- [INPUT RECORDS]:

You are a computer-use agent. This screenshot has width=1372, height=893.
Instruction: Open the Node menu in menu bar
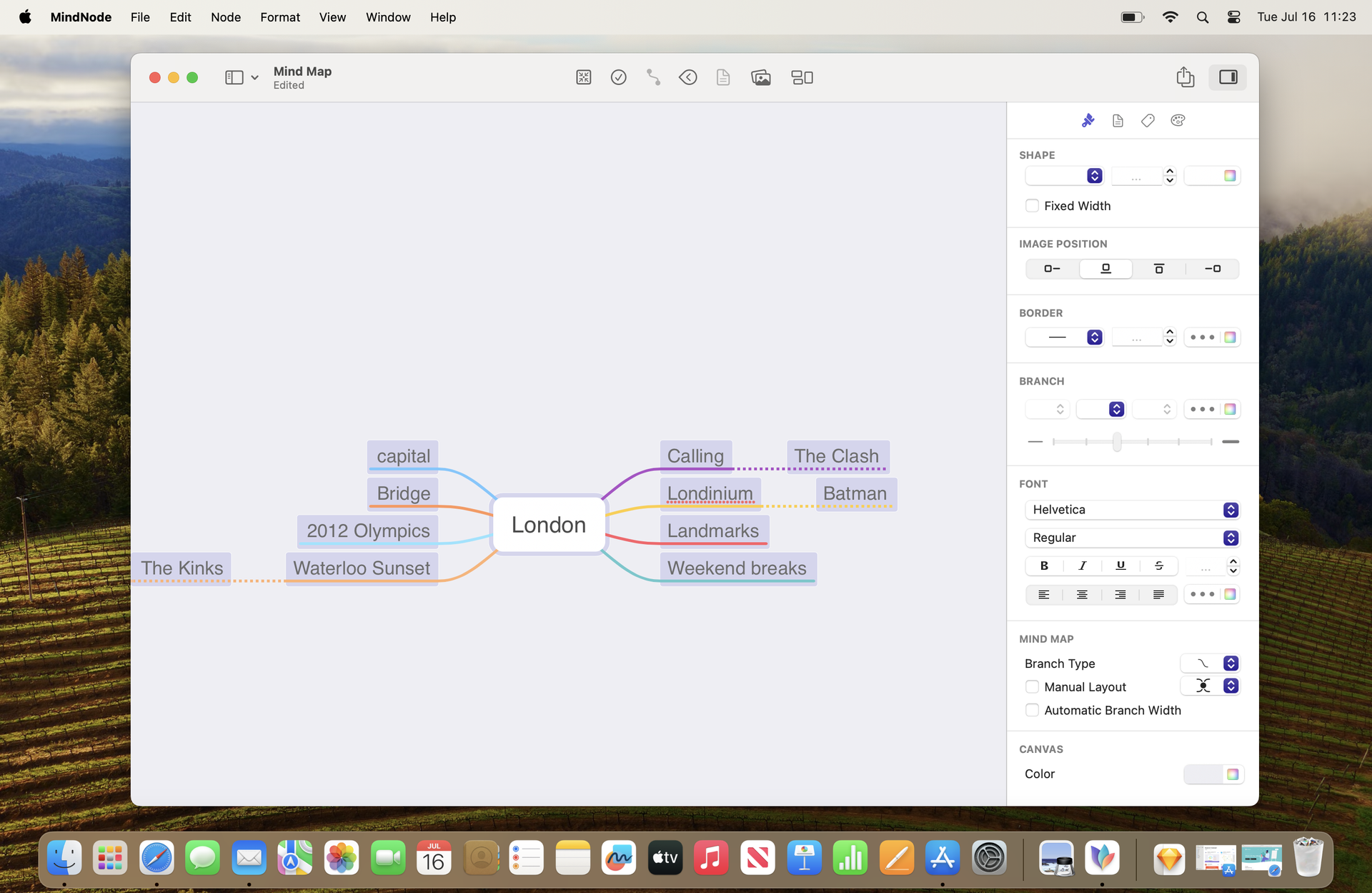(226, 16)
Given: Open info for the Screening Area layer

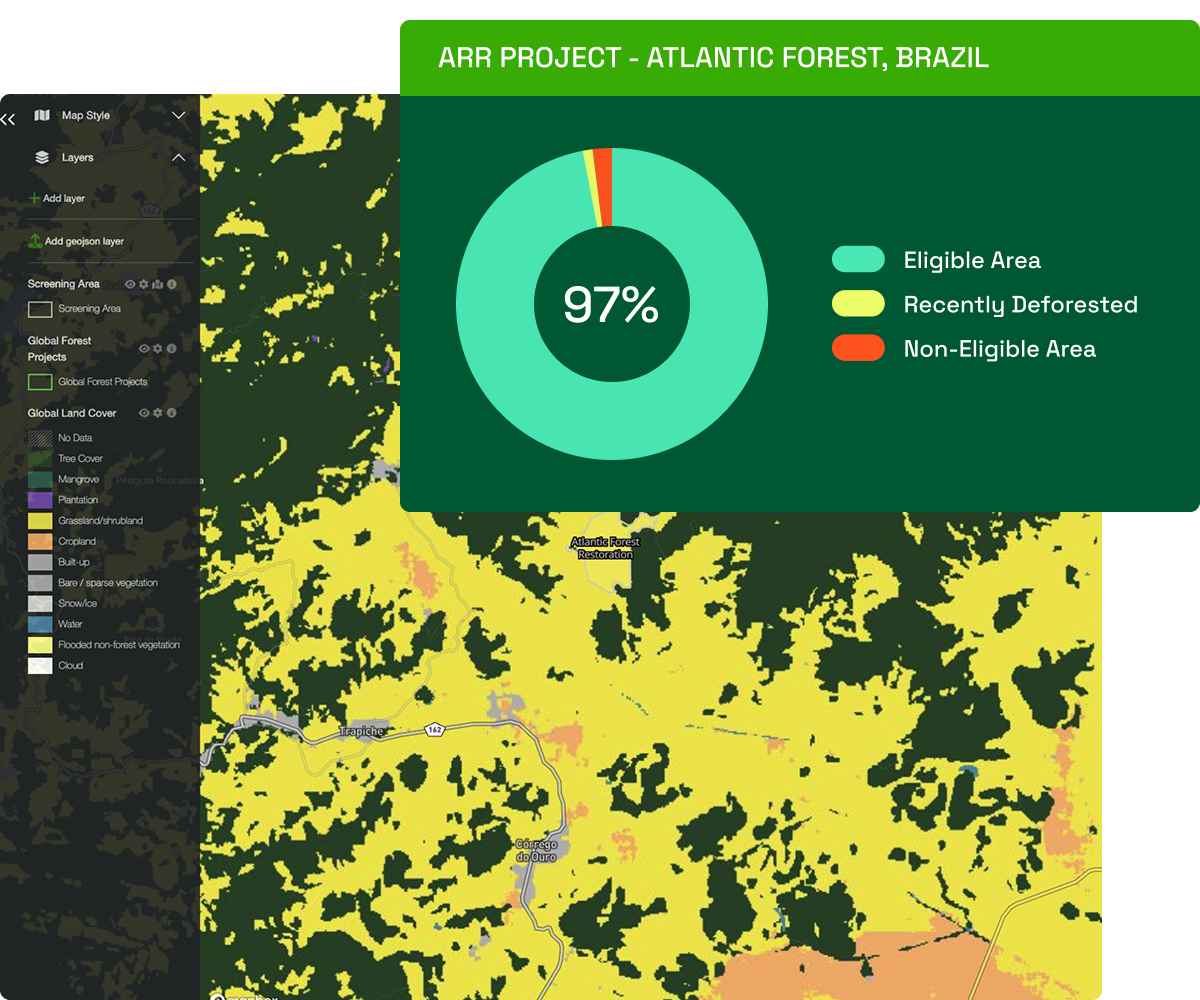Looking at the screenshot, I should [172, 285].
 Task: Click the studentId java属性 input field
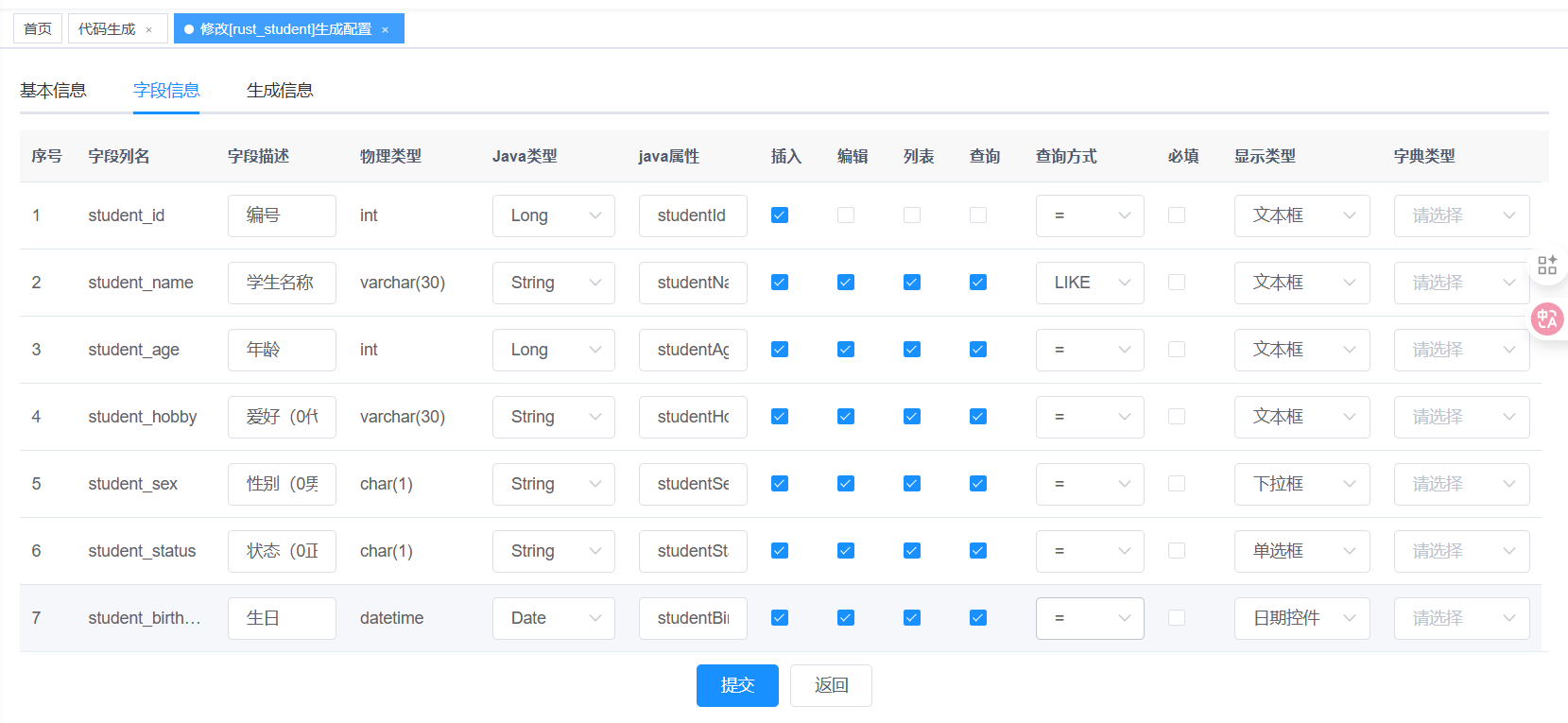(692, 215)
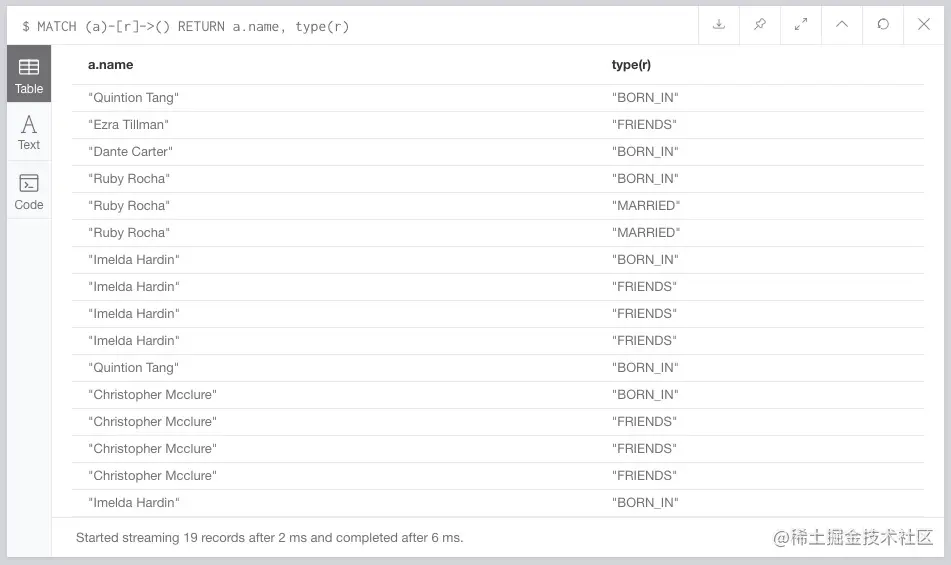Viewport: 951px width, 565px height.
Task: Select the "Ezra Tillman" cell
Action: [x=129, y=125]
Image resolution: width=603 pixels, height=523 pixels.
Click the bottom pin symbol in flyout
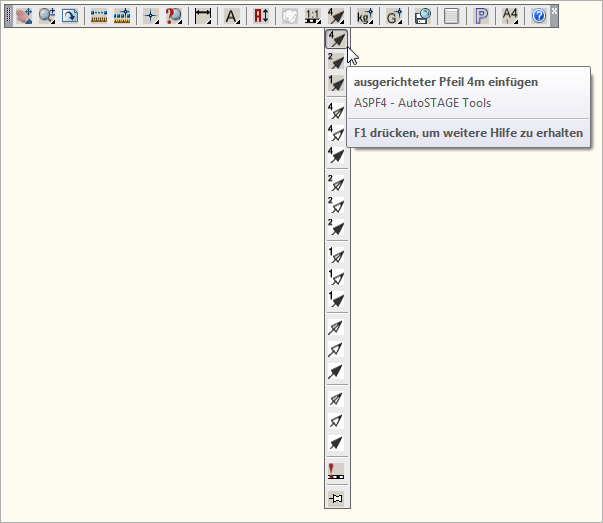click(x=337, y=497)
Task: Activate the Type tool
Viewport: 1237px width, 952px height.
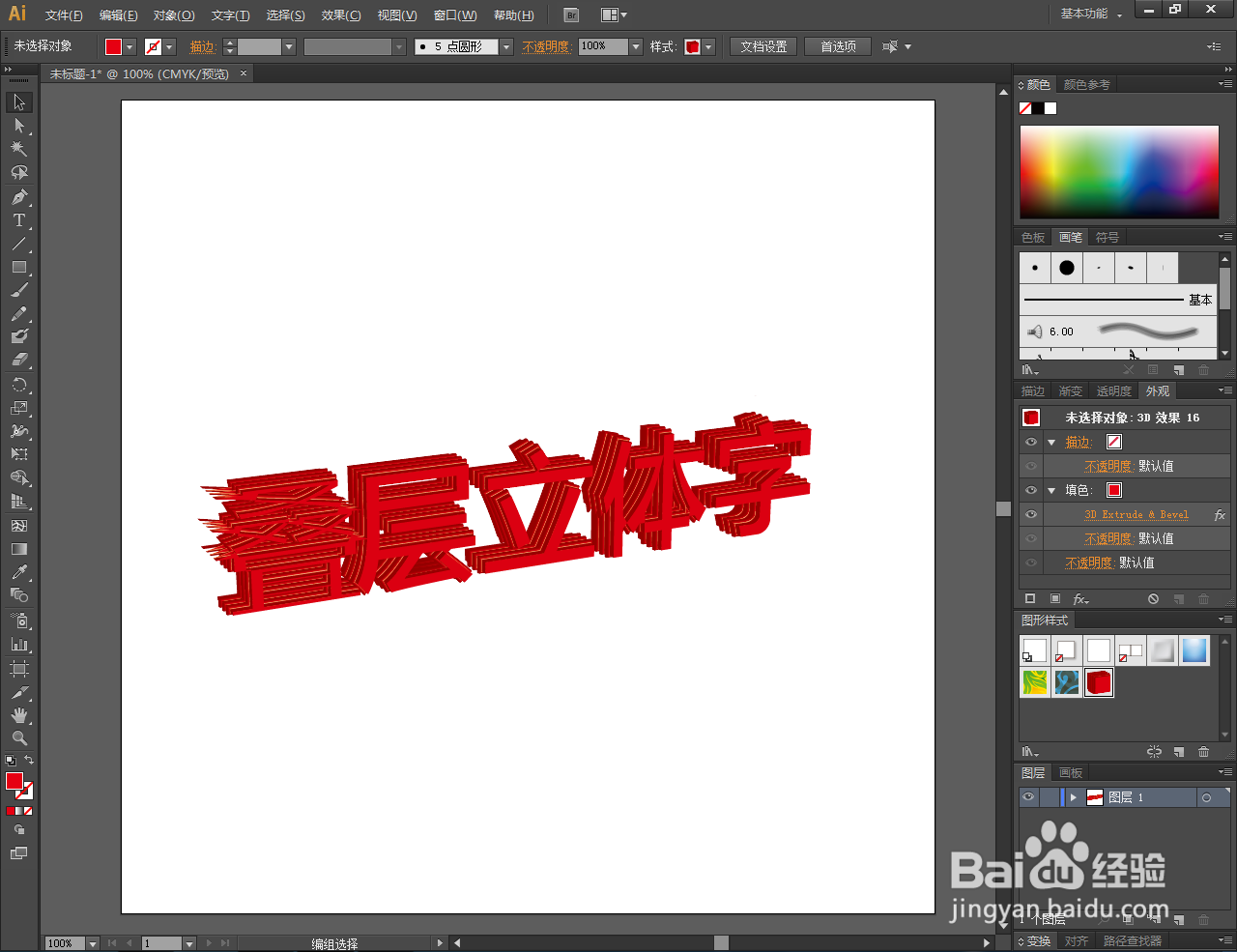Action: (17, 219)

- [EXERCISE REQUIREMENTS]: Reproduce the material above verbatim, line by line, omitting the pictures.

- [EXERCISE OUTPUT]:
You are a computer-use agent. This screenshot has width=1372, height=893.
Instruction: Open the Node menu in menu bar
(226, 16)
Given: Open info for the Screening Area layer

Looking at the screenshot, I should [172, 285].
 Task: Click the studentId java属性 input field
(692, 215)
Viewport: 951px width, 565px height.
Task: Select the "Ezra Tillman" cell
Action: [x=129, y=125]
Image resolution: width=603 pixels, height=523 pixels.
Click the bottom pin symbol in flyout
click(x=337, y=497)
Task: Activate the Type tool
Viewport: 1237px width, 952px height.
Action: (17, 219)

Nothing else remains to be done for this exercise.